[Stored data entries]
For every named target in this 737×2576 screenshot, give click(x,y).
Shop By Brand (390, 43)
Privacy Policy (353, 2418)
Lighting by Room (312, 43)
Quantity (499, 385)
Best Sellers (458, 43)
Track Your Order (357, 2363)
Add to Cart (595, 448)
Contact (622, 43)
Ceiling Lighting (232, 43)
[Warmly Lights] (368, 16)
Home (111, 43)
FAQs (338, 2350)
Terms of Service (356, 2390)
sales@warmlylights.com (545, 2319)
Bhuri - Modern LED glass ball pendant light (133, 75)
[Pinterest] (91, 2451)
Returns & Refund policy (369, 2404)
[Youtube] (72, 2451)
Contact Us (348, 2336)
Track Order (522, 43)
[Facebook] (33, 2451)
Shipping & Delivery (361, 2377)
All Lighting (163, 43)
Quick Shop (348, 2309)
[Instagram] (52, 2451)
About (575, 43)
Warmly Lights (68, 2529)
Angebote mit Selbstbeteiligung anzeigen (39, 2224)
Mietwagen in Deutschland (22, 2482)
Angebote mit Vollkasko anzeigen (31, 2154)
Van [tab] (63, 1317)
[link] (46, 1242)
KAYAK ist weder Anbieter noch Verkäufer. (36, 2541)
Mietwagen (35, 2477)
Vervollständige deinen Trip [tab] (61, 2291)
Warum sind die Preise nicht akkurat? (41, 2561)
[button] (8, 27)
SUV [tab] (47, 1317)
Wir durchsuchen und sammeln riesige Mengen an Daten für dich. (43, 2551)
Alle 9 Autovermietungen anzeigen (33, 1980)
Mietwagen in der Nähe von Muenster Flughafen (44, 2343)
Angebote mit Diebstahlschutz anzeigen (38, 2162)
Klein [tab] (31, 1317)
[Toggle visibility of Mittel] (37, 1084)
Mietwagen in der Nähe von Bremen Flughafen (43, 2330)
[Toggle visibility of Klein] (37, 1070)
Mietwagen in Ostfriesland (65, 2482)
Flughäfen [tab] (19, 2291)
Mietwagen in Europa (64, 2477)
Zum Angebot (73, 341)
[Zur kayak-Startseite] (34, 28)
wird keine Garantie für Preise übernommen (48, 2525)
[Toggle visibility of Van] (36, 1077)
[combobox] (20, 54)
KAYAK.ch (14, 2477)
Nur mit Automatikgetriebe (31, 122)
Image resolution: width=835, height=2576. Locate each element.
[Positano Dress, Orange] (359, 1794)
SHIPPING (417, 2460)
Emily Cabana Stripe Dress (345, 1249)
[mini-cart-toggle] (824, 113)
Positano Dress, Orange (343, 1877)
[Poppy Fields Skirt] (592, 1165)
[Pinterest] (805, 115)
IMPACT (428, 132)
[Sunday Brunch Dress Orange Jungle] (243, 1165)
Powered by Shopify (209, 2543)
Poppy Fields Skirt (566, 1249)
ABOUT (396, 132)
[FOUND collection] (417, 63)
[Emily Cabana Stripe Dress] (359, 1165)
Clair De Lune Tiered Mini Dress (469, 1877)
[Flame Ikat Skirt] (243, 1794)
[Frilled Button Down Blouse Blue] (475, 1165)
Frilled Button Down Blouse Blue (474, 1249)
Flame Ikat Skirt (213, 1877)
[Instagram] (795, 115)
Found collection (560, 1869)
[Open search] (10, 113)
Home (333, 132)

> **Task statement**:
Your reply must repeat the entries above exactly and in full.

> **Answer below**:
For every named target in this 737×2576 screenshot, give click(x,y).
Shop By Brand (390, 43)
Privacy Policy (353, 2418)
Lighting by Room (312, 43)
Quantity (499, 385)
Best Sellers (458, 43)
Track Your Order (357, 2363)
Add to Cart (595, 448)
Contact (622, 43)
Ceiling Lighting (232, 43)
[Warmly Lights] (368, 16)
Home (111, 43)
FAQs (338, 2350)
Terms of Service (356, 2390)
sales@warmlylights.com (545, 2319)
Bhuri - Modern LED glass ball pendant light (133, 75)
[Pinterest] (91, 2451)
Returns & Refund policy (369, 2404)
[Youtube] (72, 2451)
Contact Us (348, 2336)
Track Order (522, 43)
[Facebook] (33, 2451)
Shipping & Delivery (361, 2377)
All Lighting (163, 43)
Quick Shop (348, 2309)
[Instagram] (52, 2451)
About (575, 43)
Warmly Lights (68, 2529)
Angebote mit Selbstbeteiligung anzeigen (39, 2224)
Mietwagen in Deutschland (22, 2482)
Angebote mit Vollkasko anzeigen (31, 2154)
Van [tab] (63, 1317)
[link] (46, 1242)
KAYAK ist weder Anbieter noch Verkäufer. (36, 2541)
Mietwagen (35, 2477)
Vervollständige deinen Trip [tab] (61, 2291)
Warum sind die Preise nicht akkurat? (41, 2561)
[button] (8, 27)
SUV [tab] (47, 1317)
Wir durchsuchen und sammeln riesige Mengen an Daten für dich. (43, 2551)
Alle 9 Autovermietungen anzeigen (33, 1980)
Mietwagen in der Nähe von Muenster Flughafen (44, 2343)
Angebote mit Diebstahlschutz anzeigen (38, 2162)
Klein [tab] (31, 1317)
[Toggle visibility of Mittel] (37, 1084)
Mietwagen in der Nähe von Bremen Flughafen (43, 2330)
[Toggle visibility of Klein] (37, 1070)
Mietwagen in Ostfriesland (65, 2482)
Flughäfen [tab] (19, 2291)
Mietwagen in Europa (64, 2477)
Zum Angebot (73, 341)
[Zur kayak-Startseite] (34, 28)
wird keine Garantie für Preise übernommen (48, 2525)
[Toggle visibility of Van] (36, 1077)
[combobox] (20, 54)
KAYAK.ch (14, 2477)
Nur mit Automatikgetriebe (31, 122)
Image resolution: width=835, height=2576. Locate each element.
[Positano Dress, Orange] (359, 1794)
SHIPPING (417, 2460)
Emily Cabana Stripe Dress (345, 1249)
[mini-cart-toggle] (824, 113)
Positano Dress, Orange (343, 1877)
[Poppy Fields Skirt] (592, 1165)
[Pinterest] (805, 115)
IMPACT (428, 132)
[Sunday Brunch Dress Orange Jungle] (243, 1165)
Powered by Shopify (209, 2543)
Poppy Fields Skirt (566, 1249)
ABOUT (396, 132)
[FOUND collection] (417, 63)
[Emily Cabana Stripe Dress] (359, 1165)
Clair De Lune Tiered Mini Dress (469, 1877)
[Flame Ikat Skirt] (243, 1794)
[Frilled Button Down Blouse Blue] (475, 1165)
Frilled Button Down Blouse Blue (474, 1249)
Flame Ikat Skirt (213, 1877)
[Instagram] (795, 115)
Found collection (560, 1869)
[Open search] (10, 113)
Home (333, 132)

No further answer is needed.